But what I'm discovering is that they're not stages that are set in order. And just because I was angry 2 weeks ago doesn't mean I'm done with it. In fact, yesterday I had to deal with anger all over again. Just because I seem to be doing well this week does not mean I'm on the uphill path from now on. No, what I have discovered is that grief comes in waves.
The initial wave hits you at the moment of impact. For me, the moment my mom's words sunk in over the phone "Rusty's dead." was my moment of impact. For a moment, it loomed up in front of me, very large and terrifying, and then it crashed down over me and all around me, engulfing everything near and dear to me. In those first few days, that initial wave was all-consuming. I couldn't find my footing in the aftermath of that wave. If it had not been for the support of our friends and church families in those first days, we would not have been able to keep our heads above water.

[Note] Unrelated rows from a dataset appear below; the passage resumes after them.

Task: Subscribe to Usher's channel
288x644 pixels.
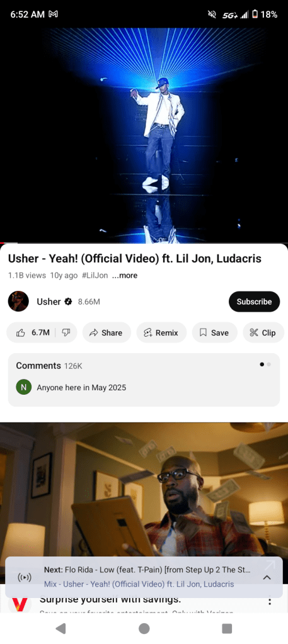Action: click(254, 302)
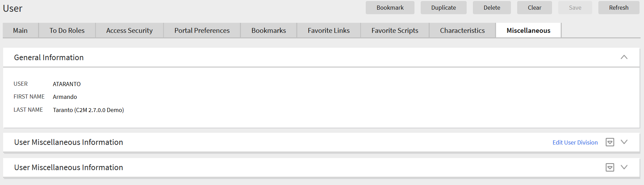Click the Edit User Division link
Image resolution: width=644 pixels, height=185 pixels.
(575, 142)

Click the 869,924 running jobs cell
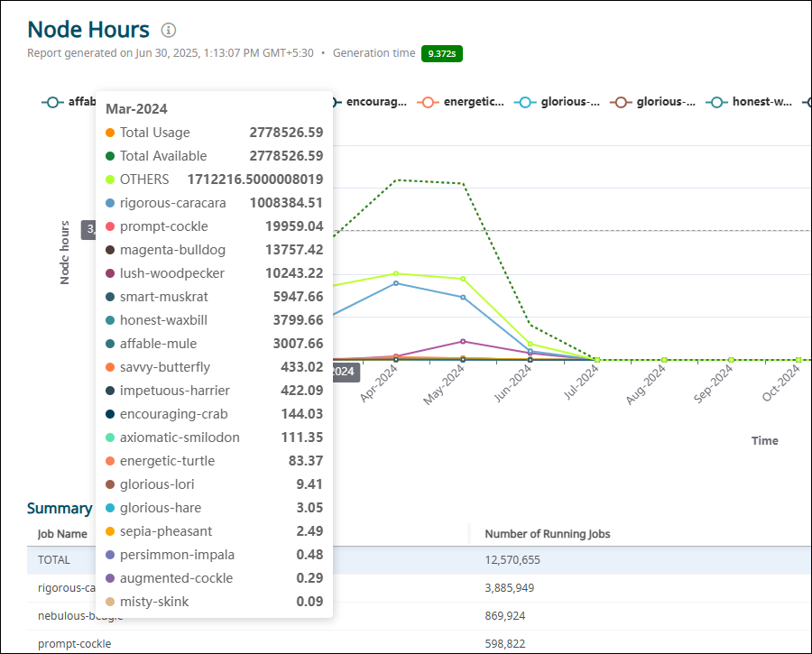tap(505, 616)
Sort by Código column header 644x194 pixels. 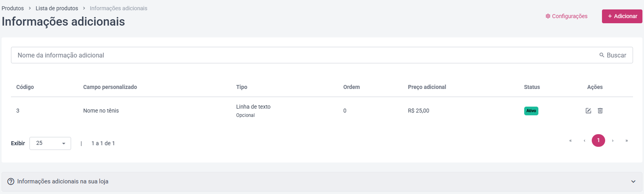click(x=25, y=87)
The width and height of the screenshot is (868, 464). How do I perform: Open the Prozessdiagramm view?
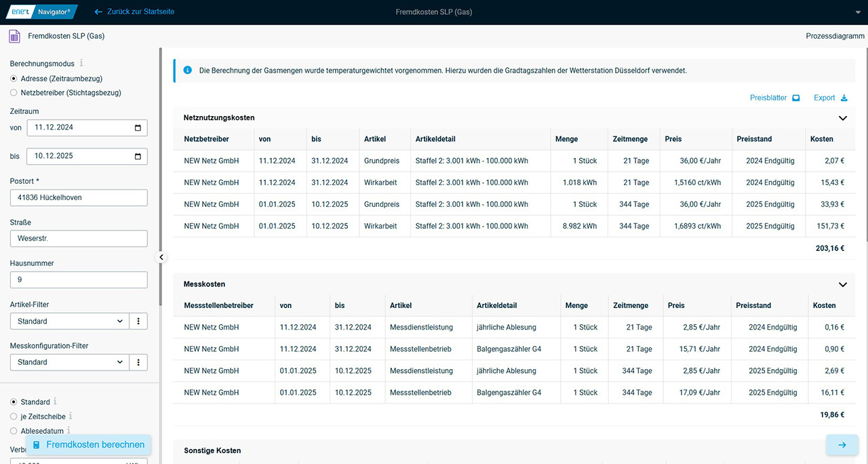click(x=835, y=36)
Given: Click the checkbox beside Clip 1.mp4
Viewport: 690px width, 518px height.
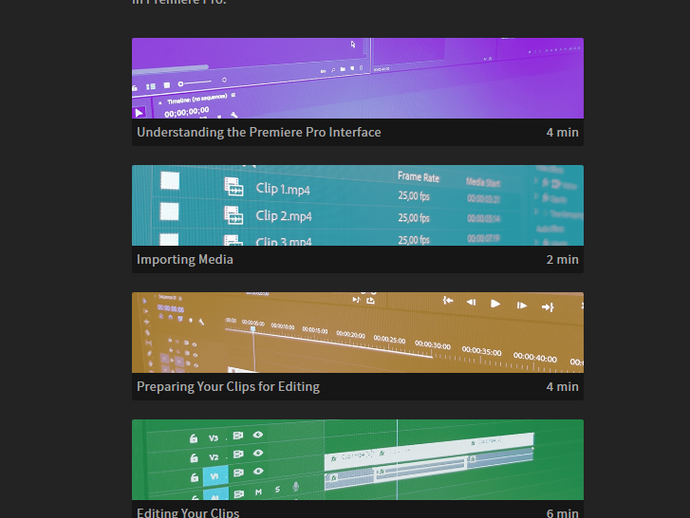Looking at the screenshot, I should click(x=169, y=182).
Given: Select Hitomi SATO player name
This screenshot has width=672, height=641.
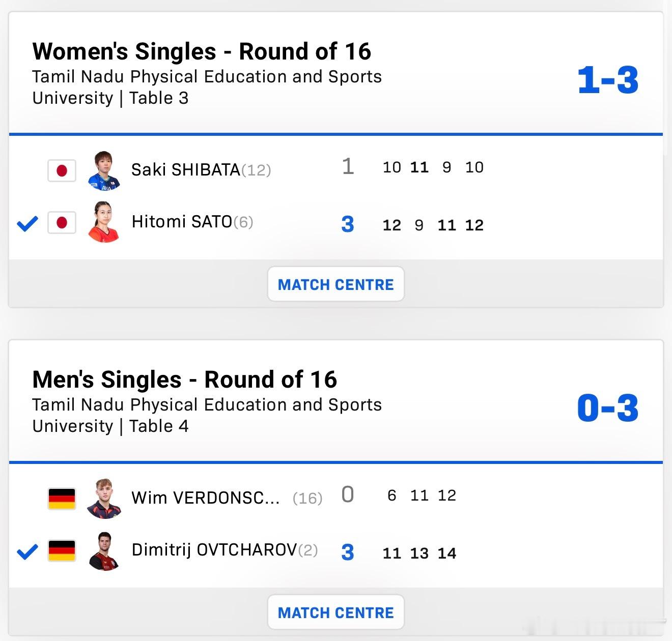Looking at the screenshot, I should click(182, 222).
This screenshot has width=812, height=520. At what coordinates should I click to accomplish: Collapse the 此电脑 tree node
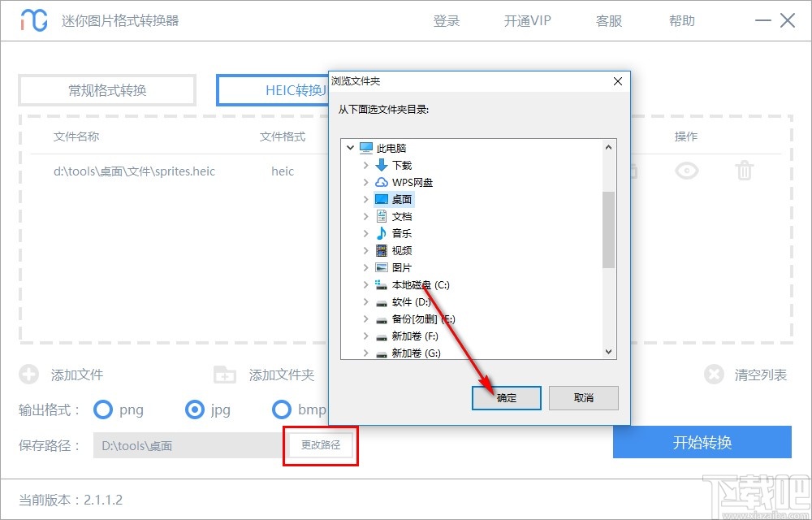(351, 147)
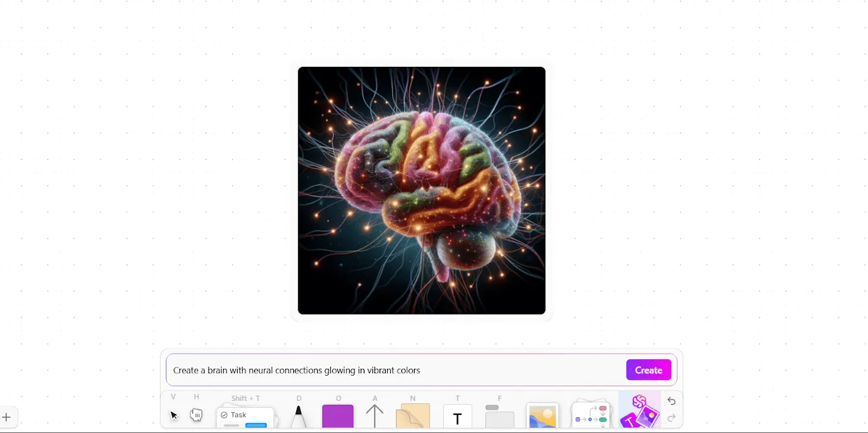
Task: Toggle the AI image generator tool
Action: pyautogui.click(x=640, y=410)
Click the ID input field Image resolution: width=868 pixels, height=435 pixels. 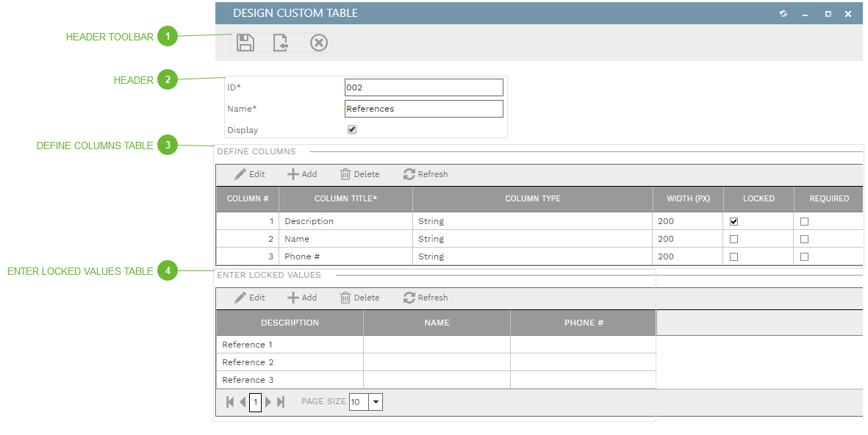(423, 87)
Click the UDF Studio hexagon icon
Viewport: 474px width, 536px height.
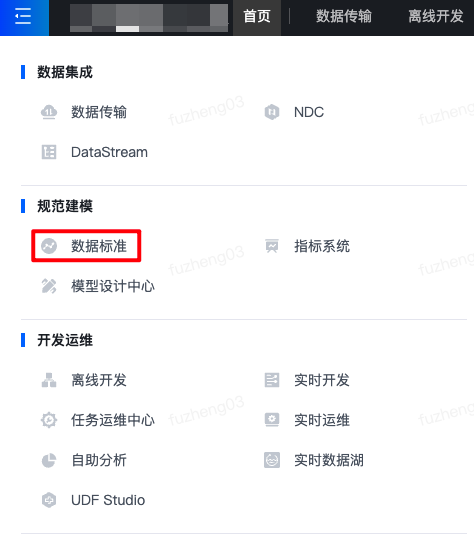pyautogui.click(x=49, y=500)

The waves right after that all hit you with a cold, sharp impact that can take your breath away. But then, the waters ebb. The waves seem to stop. You're still standing in waist-deep water that you have to slog through, but at least you're able to gain your footing. You can take a deep breath. Maybe you're going to make it after all.
But now, 4 weeks later (gosh, can it really already be 4 weeks? How is that possible?), what I'm learning is that the waves still come. Sometimes they come one right after another. Sometimes they are spread out. Some of the waves are small and gently wash over you - you feel it's presence, but it's almost a comforting grief. (There's an oxymoron. But really, if you've lost a loved one, in those moments of acceptance of what's happened, you want to be sad. They are worth grieving over, and knowing that you're still feeling that is, in a way, comforting. It's sort of like a reassurance of the bond you had with them.)Other waves are strong and hit hard, knocking you off your feet all over again.
Anything can trigger these waves - whether it's a memory of the one you've lost, or suddenly realizing a particular dream has died with that person, or even just a disappointment that has nothing at all to do with your loss. From last Thursday through Sunday, I was having a succession of those hard waves that knock you off your feet. By Sunday, I was a wreck and cried more that day than any other day since Rusty died, I think. Then today, just as suddenly, those waves have subsided, and I'm trying to slog through just the "regular" grief.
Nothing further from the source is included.